課題内容:
SSHのアクセス制御を扱った本文を、最後に示された行の直後から引き継いで書き進めてください。

本文:
やりたいこと
リモートワークを推進する裏で、SSHのアクセスコントロールをちゃんとしたい。
例えば、本番環境で稼働しているサーバは踏み台を必ず経由したいときなど、あると思います。
SSHポートをiptablesで落とすだけでも良いのですが、その場合なぜユーザがログインできなかったのかの切り分けがやりにくく、開発者が混乱する可能性があると考えました。
そのため、以下の要件を満たせないか考えました。
要件
1. ユーザの接続元とユーザに応じてアクセスをコントロールしたい
* 172.168.10.0/24からのアクセス かつ sshd_userというユーザのアクセスは拒否したい
* それ以外のSSHアクセスは通す
2. アクセスしてきたユーザに対して、なぜログインできないのかを明示したい
環境
sshd serverはインストール済みで稼働しているものとします。
今回使用したOpenSSH ServerのバージョンはOpenSSH_8.1p1
になります。
設定内容
ユーザの接続元とユーザに応じたアクセスコントロール
こちらはよくある設定ですね。
今回は、以下のユーザからのアクセスを制限したいと思います。
- IPアドレス172.168.10.0/24からのアクセスである
- 制限対象のユーザ名は sshd_user とします
接続先サーバのsshd_configに以下のような設定を入れてみましょう。
/etc/ssh/sshd_config
Match Address 172.168.10.* User sshd_user
PasswordAuthentication no
PubkeyAuthentication no
こうすると、SSHのコネクションは貼れますが、認証方式が無いため結果としてログインできません。
でも、これだけならDenyUsers
構文だけでも十分です。
では、今回やりたかったことを実現してみましょう。
ログインできない理由を表示する
以下のサイトに記載されていた情報を参考にしました。
manページ — SSHD_CONFIG
sshd_configの設定項目の理解を目指す
以下のような記載があります。
Banner (バナー)

提供資料:
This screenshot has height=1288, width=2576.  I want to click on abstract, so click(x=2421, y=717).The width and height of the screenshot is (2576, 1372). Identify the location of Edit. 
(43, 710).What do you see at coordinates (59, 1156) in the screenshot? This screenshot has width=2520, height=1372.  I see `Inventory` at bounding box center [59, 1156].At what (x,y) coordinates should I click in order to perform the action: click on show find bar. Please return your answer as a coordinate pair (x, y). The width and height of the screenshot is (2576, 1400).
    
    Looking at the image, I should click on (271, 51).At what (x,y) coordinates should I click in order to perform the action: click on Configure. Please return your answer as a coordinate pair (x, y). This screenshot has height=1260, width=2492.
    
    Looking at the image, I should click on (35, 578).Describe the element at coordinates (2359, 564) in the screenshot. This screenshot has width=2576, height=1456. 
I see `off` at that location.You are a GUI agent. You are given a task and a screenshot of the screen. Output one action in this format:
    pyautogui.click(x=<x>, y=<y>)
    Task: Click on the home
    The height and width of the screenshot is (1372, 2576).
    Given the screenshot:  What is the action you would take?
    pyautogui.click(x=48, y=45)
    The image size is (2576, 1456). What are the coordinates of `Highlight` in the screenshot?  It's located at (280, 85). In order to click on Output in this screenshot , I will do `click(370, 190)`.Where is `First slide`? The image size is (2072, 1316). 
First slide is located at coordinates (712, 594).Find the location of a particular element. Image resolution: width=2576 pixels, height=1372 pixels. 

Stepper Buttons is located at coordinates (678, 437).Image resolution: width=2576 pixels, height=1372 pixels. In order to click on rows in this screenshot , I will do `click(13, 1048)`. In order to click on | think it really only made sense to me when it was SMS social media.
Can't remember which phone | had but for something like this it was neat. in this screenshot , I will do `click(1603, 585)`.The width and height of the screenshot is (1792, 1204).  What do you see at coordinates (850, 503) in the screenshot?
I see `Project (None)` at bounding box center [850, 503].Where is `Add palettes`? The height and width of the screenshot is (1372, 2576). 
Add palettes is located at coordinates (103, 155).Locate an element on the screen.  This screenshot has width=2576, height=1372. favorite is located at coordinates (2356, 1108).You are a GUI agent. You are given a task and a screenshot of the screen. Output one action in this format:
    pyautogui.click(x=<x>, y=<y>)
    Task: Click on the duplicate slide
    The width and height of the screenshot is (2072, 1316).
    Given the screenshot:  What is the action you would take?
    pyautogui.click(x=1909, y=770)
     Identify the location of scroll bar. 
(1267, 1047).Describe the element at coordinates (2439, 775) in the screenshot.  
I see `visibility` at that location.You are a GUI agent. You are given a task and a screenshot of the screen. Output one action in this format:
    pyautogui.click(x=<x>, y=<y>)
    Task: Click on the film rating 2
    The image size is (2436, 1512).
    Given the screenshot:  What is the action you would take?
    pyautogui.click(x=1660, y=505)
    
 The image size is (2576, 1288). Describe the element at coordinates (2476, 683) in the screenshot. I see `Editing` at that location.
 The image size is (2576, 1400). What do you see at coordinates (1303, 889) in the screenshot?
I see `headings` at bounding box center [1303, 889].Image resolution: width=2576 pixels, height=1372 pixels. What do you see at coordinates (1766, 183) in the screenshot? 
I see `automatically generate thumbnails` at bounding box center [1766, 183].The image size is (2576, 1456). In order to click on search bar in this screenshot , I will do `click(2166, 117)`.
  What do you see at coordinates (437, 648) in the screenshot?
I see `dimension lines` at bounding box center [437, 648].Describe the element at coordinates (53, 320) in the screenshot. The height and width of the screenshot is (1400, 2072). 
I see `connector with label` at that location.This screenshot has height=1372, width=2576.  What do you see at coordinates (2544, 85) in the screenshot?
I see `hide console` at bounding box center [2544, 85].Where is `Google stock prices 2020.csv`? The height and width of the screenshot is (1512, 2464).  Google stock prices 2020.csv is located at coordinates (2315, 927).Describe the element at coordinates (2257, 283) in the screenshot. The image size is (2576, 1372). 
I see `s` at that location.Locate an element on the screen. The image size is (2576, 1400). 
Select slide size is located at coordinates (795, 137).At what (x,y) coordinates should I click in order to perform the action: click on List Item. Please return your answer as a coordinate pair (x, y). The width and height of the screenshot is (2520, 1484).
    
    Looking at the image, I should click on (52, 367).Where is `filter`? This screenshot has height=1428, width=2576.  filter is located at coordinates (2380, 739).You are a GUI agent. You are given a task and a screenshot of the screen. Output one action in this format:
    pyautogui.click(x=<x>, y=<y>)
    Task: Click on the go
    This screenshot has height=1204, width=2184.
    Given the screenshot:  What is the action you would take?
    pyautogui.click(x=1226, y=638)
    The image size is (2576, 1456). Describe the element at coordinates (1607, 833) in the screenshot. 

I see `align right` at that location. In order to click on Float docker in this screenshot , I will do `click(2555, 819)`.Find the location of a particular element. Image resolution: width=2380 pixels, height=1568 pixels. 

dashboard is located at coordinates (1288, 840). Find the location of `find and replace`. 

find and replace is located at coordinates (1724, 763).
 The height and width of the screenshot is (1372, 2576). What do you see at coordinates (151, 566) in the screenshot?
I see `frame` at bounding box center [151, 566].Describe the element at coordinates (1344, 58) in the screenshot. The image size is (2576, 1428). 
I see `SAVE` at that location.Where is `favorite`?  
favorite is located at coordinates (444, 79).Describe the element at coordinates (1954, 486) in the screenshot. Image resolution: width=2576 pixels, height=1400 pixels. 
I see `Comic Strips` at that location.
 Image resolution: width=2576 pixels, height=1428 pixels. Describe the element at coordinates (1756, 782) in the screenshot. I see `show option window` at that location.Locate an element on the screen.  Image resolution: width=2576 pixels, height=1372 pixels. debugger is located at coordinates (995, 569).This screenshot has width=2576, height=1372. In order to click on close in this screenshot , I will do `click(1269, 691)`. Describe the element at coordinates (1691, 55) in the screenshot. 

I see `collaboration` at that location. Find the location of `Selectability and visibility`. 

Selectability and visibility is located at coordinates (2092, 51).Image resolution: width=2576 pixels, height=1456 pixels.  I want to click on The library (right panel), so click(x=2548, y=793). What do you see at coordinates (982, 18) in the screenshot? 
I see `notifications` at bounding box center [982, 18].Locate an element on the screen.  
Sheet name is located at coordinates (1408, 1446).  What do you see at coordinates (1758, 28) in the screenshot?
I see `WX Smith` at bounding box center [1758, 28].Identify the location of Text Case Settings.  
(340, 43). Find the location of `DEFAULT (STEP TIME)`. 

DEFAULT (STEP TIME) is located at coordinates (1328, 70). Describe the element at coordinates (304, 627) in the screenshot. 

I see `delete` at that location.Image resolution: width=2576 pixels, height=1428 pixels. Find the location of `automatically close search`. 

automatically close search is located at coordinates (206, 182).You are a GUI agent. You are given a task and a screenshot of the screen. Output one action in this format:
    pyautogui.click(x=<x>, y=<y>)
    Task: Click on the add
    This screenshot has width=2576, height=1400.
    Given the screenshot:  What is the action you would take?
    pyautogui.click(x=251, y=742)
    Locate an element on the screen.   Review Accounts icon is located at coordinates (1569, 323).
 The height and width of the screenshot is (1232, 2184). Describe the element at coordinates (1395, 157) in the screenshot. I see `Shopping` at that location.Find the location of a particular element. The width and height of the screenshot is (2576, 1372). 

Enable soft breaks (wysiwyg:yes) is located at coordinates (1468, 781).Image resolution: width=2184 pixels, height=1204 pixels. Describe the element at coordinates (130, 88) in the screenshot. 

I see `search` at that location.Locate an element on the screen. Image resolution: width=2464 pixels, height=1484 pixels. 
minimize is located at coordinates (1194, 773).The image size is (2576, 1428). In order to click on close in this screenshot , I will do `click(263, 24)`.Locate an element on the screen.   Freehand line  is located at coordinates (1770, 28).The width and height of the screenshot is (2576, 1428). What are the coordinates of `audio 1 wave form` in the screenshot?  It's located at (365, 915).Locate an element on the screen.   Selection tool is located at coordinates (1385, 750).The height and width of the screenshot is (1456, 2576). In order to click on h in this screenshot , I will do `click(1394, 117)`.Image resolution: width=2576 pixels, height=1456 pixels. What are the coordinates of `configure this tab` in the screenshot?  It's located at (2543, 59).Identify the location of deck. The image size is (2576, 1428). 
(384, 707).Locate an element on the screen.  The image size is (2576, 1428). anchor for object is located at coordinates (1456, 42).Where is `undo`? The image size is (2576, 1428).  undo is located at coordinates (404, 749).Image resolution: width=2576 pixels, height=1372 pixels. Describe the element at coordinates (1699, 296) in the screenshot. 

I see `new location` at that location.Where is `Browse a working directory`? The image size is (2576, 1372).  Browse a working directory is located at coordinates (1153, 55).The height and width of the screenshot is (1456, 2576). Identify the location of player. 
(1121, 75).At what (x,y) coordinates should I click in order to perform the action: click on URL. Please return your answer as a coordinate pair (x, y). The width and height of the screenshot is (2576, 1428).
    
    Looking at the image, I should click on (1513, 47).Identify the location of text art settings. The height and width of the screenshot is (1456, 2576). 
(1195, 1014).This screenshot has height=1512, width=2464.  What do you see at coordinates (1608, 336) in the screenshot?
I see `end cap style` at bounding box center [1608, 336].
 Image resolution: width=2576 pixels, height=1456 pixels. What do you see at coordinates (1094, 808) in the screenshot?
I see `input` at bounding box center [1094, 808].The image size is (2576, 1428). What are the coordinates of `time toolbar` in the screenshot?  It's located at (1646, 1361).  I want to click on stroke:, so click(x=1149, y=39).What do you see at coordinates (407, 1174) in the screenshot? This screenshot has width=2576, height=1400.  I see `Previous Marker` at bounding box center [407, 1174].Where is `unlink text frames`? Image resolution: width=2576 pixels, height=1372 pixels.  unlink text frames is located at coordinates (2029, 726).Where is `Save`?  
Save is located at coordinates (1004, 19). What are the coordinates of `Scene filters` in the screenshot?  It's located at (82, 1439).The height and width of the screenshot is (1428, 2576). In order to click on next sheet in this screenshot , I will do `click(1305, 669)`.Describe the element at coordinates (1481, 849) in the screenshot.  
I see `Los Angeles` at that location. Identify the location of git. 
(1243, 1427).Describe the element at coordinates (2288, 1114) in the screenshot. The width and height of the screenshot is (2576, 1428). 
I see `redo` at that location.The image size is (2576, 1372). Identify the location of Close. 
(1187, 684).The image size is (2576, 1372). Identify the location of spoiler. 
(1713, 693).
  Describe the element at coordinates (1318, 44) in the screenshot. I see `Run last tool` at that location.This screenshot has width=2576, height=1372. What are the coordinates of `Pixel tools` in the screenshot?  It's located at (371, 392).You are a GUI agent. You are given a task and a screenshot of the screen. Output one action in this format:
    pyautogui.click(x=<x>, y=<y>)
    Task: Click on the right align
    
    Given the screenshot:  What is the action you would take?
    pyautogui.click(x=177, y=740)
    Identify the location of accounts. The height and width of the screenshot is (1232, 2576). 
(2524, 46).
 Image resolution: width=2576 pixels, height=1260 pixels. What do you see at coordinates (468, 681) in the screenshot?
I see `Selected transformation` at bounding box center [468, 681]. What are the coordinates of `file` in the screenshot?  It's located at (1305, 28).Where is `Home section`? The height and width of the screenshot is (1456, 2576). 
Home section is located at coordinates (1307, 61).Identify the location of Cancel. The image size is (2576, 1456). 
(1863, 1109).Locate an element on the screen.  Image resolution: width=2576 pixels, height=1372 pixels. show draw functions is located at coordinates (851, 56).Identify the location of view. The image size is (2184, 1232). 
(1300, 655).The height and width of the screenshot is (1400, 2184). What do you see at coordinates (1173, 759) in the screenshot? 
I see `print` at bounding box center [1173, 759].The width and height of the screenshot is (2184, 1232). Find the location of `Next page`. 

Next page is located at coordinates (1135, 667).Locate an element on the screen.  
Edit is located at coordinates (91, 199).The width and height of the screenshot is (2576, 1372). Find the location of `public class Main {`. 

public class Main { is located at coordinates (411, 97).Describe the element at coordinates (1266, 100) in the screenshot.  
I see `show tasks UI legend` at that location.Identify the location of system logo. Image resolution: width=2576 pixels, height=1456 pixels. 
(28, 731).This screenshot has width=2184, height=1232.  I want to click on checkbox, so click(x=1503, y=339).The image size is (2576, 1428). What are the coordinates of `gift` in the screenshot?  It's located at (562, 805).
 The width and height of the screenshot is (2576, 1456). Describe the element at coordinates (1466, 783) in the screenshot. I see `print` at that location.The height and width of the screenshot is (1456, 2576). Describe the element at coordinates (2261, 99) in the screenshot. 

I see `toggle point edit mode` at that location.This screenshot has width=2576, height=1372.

解答欄:
司法管区によっては、法的な保護を受けるためには 認証の前に警告メッセージを送ったほうがよい場合があります。
ここで指定されたファイルの内容は、認証が許可される前に リモートユーザに提示されます。
このオプションは プロトコル バージョン 2 でのみサポートされています。
デフォルトでは、バナーは表示されません
となっていますので、早速バナーを設定してみましょう。
設定
$ cat << EOF | sudo tee /etc/ssh/banner.txt
********************************************************
*YOU CAN NOT LOGIN TO THIS SERVER FROM YOUR IP ADDRESS.*
********************************************************
EOF
$ sudo chmod 644 /etc/ssh/banner.txt
### 先程の設定を編集しましょう。
$ sudo vim /etc/ssh/sshd_config
Match Address 172.168.10.* User sshd_user
Banner /etc/ssh/banner.txt
PasswordAuthentication no
PubkeyAuthentication no
$ sudo systemctl restart sshd.service
この状態で接続すると以下のように表示されます。
% ssh <上記のSSHの設定したサーバ>
********************************************************
*YOU CAN NOT LOGIN TO THIS SERVER FROM YOUR IP ADDRESS.*
********************************************************
sshd_user@<上記のSSHの設定したサーバ>'s password:
Received disconnect from 上記のSSHの設定したサーバ> port 22:2: Too many authentication failures
Disconnected from 上記のSSHの設定したサーバ> port 22
というわけで、要件は満たせました。